I am programming the game Set! which consist of finding a valid set of three cards in a table of twelve cards. Each card has a unique combination of four characteristics:
-Shape(Oval, Diamond, peanut)
-Shade(Full, Striped, Empty)
-Color(Red, Blue, Green)
-Number(One, Two, Three)
A valid set consists of three cards where each characteristics is either all the same or all different on all three cards.

Example: Example valid set

Explanation: First card has the following characteristic (Shape:Oval, Shade:Full, Color:Green, Number:One)
Second card has (Shape:Oval, Shade:Full, Color:Green, Number:Two)
Third card has (Shape:Oval, Shade:Full, Color:Green, Number:Three)
In the set the shapes, shades and color are all the same while the numbers are all different meaning that the set respect the same or all different constraint. If the shape of the first card was a diamond then the constraint that all shape must be the same or different on all three cards would not be respected making it invalid.

I want to count the number of valid set in a table of twelves cards. For now I am brute forcing the solution by generating all possible set and validate them one by one. How can I improve the efficiency of counting the number of set? Is it faster if I do a recursive search instead of iterating?

A way that I found that I could Improve is to generate only all possible combinations of two cards and predicting the third, then I just need to verify if that third card is in the table.

Answer 1

The idea you propose seems fine:

Look at every pair of cards, derive which card is needed to form a set with them, and see if you have that card on the table.

There are 3*3*3*3=81 cards, so you can identify them by number (0..80). An array of 81 entries can be used as a set to quickly identify if you have a certain card on the table.

Given two cards, you can derive the third card by applying the rules. If for a certain dimension (characteristic) both cards have the same value, the third card should also have that same value for that characteristic. If the two cards differ in that characteristic, the third card should have the remaining possibility for that characteristic.

Below a simple JavaScript implementation, where the input can be specified as a string of four letters -- the first letter of each characteristic ("O" for "Oval", "G" for Green, ...etc). So "OFR1" is the name of the card that has one red-filled oval shape.

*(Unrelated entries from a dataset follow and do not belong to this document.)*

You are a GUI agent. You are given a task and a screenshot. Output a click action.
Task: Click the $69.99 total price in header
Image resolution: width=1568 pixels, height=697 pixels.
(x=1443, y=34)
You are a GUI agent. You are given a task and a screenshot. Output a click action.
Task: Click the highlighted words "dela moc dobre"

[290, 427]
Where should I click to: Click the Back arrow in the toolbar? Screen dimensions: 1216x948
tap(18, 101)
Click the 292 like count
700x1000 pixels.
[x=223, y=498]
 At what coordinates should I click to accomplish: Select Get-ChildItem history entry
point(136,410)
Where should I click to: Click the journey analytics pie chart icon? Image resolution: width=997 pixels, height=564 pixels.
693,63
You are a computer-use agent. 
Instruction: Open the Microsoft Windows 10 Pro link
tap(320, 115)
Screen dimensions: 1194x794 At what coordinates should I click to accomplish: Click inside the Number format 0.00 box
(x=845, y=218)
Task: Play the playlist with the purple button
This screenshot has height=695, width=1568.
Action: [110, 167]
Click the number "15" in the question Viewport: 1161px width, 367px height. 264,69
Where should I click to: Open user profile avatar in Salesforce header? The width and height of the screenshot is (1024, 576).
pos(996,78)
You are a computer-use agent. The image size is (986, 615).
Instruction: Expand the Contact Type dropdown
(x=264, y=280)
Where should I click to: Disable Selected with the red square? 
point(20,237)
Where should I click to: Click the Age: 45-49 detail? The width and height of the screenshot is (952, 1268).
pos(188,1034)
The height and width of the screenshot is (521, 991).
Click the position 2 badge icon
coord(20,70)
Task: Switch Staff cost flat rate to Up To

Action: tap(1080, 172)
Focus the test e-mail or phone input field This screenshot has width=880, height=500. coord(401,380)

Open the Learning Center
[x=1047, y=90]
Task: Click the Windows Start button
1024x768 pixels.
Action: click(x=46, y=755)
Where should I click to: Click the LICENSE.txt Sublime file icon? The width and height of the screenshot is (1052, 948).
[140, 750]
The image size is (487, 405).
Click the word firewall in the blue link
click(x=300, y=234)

const charMap = { "O": 0, "D": 27, "P": 54, // Shapes
                  "F": 0, "S":  9, "E": 18, // Shades
                  "R": 0, "B":  3, "G":  6, // Colors
                  "1": 0, "2":  1, "3":  2, // Numbers
                };

function cardNameToId(name) {   
    return charMap[name[0]] + charMap[name[1]] + 
           charMap[name[2]] + charMap[name[3]];
}

function findSets(cardNames) {
    // Convert the names to card ids:
    const cards = cardNames.map(cardNameToId);
    // Define the array-backed set for the cards
    const table = Array(81).fill(-1);
    for (let i = 0; i < cards.length; i++) {
        // Mark the card with the index in the input
        //    The index helps to get the card's string representation later
        table[cards[i]] = i; 
    }
    // The found sets will be added to this array:
    const sets = [];
    // Iterate all pairs of cards:
    for (let i = 0; i + 2 < cards.length; i++) {
        const a = cards[i];
        for (let j = i + 1; j + 1 < cards.length; j++) {
            const b = cards[j];
            // Calculate what the matching third card should be
            let third = 0;
            for (let div = 1; div < 81; div *= 3) {
                const valA = Math.floor(a/div) % 3;
                const valB = Math.floor(b/div) % 3;
                third += (valA == valB ? valA : 3 - valA - valB) * div;
            }
            const k = table[third]; // Do we have that winning card
            if (k > j) { // Avoid repetition, and require i < j < k
                sets.push([cardNames[i], cardNames[j], cardNames[k]]);
            }
        }
    }
    return sets;
}

// Demo 
const cards = ["OFR1", "OEB2", "PFB1", "DFR3", "PSG2", "PSR1", 
               "DFG2", "PEG3", "DSB2", "OSG1", "PFB3", "PSR3"];
const sets = findSets(cards);
console.log("Number of sets:", sets.length); // 5
console.log(sets); // the details of the found sets

If 12 cards are given, there are 66 pairs to check, and for each of them, 4 characteristics (the inner loop).